Wayback Machine
The Wayback Machine is a digital archive of the World Wide Web founded by the Internet Archive, an American nonprofit organization based in San Francisco, California. Created in 1996 and launched to the public in 2001, it allows the user to go "back in time" to see how websites looked in the past. Its founders, Brewster Kahle and Bruce Gilliat, developed the Wayback Machine to provide "universal access to all knowledge" by preserving archived copies of defunct web pages.[1]
For the time machine from Peabody's Improbable History, see Wayback Machine (Peabody's Improbable History).
Type of site
Archive
- May 10, 1996 (private)
- October 24, 2001 (public)
Worldwide (except China, Russia, and Bahrain)
No
Optional
Active
HTML, CSS, JavaScript, Java, Python
History[edit]
The Wayback Machine began archiving cached web pages in 1996. One of the earliest known pages was archived on May 10, 1996, at (UTC).[4]
Internet Archive founders Brewster Kahle and Bruce Gilliat launched the Wayback Machine in San Francisco, California,[5] in October 2001,[6][7] primarily to address the problem of web content vanishing whenever it gets changed or when a website is shut down.[8] The service enables users to see archived versions of web pages across time, which the archive calls a "three-dimensional index".[9] Kahle and Gilliat created the machine hoping to archive the entire Internet and provide "universal access to all knowledge".[10] The name "Wayback Machine" is a reference to a fictional time-traveling and translation device, the "Wayback Machine", used by the characters Mister Peabody and Sherman in the animated cartoon The Adventures of Rocky and Bullwinkle and Friends.[11][12] In one of the cartoon's segments, "Peabody's Improbable History", the characters used the machine to witness, participate in, and often alter famous events in history.
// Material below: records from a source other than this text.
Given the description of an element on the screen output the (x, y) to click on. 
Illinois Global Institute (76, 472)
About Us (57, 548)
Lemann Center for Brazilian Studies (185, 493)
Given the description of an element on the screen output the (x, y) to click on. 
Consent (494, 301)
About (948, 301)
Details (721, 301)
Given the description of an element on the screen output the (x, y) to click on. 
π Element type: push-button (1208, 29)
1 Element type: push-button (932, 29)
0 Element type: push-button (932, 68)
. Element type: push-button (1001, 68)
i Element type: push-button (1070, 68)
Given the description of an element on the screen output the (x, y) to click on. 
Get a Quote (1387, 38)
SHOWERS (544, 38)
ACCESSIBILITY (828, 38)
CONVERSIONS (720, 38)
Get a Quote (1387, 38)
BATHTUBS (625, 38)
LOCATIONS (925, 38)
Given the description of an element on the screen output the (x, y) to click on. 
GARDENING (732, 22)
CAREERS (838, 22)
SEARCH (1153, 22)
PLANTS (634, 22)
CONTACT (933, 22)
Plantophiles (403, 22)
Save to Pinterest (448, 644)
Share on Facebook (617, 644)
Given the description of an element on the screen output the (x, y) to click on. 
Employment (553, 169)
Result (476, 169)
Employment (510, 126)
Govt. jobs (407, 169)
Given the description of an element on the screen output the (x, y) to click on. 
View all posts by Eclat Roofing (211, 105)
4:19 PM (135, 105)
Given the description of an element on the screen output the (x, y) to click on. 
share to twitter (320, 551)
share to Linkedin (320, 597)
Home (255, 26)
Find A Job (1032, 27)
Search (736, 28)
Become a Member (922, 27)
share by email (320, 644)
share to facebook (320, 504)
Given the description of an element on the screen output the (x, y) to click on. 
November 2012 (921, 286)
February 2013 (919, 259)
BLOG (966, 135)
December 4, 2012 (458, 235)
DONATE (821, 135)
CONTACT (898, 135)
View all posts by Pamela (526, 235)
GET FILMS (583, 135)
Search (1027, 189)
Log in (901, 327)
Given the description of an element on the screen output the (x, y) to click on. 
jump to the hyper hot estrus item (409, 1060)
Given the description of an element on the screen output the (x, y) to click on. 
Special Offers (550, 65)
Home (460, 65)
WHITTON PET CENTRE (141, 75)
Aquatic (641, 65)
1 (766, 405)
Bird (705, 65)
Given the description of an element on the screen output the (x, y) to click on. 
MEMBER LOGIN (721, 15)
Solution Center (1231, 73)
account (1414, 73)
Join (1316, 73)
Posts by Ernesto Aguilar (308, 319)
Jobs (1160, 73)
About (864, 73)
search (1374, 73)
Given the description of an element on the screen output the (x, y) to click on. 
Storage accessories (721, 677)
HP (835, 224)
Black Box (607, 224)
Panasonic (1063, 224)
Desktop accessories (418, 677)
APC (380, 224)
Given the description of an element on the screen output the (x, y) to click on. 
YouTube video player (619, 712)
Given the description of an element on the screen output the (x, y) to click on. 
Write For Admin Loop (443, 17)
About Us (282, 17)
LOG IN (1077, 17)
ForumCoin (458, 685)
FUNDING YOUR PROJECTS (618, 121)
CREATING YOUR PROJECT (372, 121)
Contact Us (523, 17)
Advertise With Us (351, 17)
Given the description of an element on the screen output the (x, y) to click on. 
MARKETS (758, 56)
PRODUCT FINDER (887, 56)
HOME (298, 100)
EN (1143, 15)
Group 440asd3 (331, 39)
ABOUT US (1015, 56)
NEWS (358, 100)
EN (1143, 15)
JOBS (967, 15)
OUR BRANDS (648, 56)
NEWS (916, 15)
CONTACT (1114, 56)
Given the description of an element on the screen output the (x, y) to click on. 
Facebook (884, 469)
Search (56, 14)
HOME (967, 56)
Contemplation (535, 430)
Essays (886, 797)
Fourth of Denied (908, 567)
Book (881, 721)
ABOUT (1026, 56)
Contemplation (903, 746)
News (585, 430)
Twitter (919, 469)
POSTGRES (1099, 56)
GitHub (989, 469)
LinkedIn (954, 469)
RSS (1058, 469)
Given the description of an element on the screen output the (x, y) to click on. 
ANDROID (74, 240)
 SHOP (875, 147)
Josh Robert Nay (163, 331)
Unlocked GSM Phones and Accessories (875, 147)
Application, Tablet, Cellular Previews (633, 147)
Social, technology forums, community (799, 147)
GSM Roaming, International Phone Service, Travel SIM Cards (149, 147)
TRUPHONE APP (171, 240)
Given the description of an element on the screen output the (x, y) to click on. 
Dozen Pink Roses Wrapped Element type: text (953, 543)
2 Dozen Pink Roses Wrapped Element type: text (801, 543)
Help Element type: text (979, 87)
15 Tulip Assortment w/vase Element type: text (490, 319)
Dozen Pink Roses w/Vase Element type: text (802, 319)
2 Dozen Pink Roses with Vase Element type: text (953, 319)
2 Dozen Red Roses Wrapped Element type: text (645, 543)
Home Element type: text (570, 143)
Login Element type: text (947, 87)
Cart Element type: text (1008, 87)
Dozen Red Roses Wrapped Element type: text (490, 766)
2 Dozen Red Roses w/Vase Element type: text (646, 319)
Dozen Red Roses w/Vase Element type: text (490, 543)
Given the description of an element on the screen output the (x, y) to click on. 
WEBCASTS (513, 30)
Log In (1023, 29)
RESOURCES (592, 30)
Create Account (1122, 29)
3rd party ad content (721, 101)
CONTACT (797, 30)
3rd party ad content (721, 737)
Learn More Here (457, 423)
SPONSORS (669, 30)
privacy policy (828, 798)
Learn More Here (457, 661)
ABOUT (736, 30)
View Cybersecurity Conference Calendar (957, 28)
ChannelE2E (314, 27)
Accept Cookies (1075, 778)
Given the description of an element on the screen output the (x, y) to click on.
From 1996 to 2001, the information was kept on digital tape, with Kahle occasionally allowing researchers and scientists to tap into the "clunky" database.[13] When the archive reached its fifth anniversary in 2001, it was unveiled and opened to the public in a ceremony at the University of California, Berkeley.[14] By the time the Wayback Machine launched, it already contained over 10 billion archived pages.[15] The data is stored on the Internet Archive's large cluster of Linux nodes.[10] It revisits and archives new versions of websites on occasion (see technical details below).[16] Sites can also be captured manually by entering a website's URL into the search box, provided that the website allows the Wayback Machine to "crawl" it and save the data.[17]
On October 30, 2020, the Wayback Machine began fact-checking content.[18] As of January 2022, domains of ad servers are disabled from capturing.[19]
In May 2021, for Internet Archive's 25th anniversary, the Wayback Machine introduced the "Wayforward Machine" which allows users to "travel to the Internet in 2046, where knowledge is under siege".[20][21]
Legal status[edit]
In Europe, the Wayback Machine could be interpreted as violating copyright laws. Only the content creator can decide where their content is published or duplicated, so the Archive would have to delete pages from its system upon request of the creator.[84] The exclusion policies for the Wayback Machine may be found in the FAQ section of the site.[85]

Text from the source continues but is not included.